Compl. ¶¶ 9, 10, 18, 45, 46, ECF No. 1. During that procedure Plaintiffs’ fifteen fertilized eggs were placed in an embryo culture media that had been manufactured and distributed to Oregon fertility clinics by Defendant CooperSurgical and which was later found to be deficient in magnesium. Id. ¶¶ 51, 59–62. Plaintiffs’ fertilized embryos were damaged or destroyed. Id. ¶¶ 45–51, 85, 86. Plaintiffs allege that the defective culture media was responsible. Id. ¶¶ 2, 51. On June 24, 2024, Plaintiffs filed suit against CooperSurgical, alleging strict

products liability, negligence, gross negligence, negligent failure to recall, and unjust enrichment claims. See Compl; Opinion & Order, ECF No. 36. On May 8, 2025, CooperSurgical filed a third-party complaint against Embryotech and parent company Hamilton Thorne (“Third-Party Defendants”) seeking Indemnification (First Claim), and Contribution under ORS 31.600 and 31.800 (Second Claim). See Third-Party Compl.

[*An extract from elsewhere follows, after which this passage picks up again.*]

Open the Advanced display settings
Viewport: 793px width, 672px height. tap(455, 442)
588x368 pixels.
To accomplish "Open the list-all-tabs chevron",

BACKGROUND CooperSurgical is incorporated in Delaware with its principal place of business in Connecticut. Third-Party Compl. ¶ 4. Embryotech is incorporated in Delaware corporation with its principal place of business in Massachusetts. Id. ¶ 5. Hamilton Thorne is a Canadian corporation with its principal place of business in Massachusetts. Id. ¶ 6. Hamiton Thorne is the parent company of subsidiary Embryotech. HT Mot. at 1, ECF No. 57. “Embryotech is a laboratory that provides services to the assisted reproductive technologies industry, holding itself out to the general public as an ISO certified laboratory that provides the ‘latest quality control assays.”’ Third-Party Comp. ¶ 15.

CooperSurgical and Embryotech entered into Quality Agreement dated January 2023 (the “Agreement”) in which Embryotech agreed to test the CooperSurgical embryo culture media with mouse embryos to ensure that the culture media “was suitable for use with human embryos in IVF clinics.” Id. ¶¶ 34, 36, 37; Yoshida Decl. ¶ 3, Ex. B, (“Quality Agreement Between Embryotech Laboratories, Inc. and CooperSurgical, Inc.”), ECF No. 58-3.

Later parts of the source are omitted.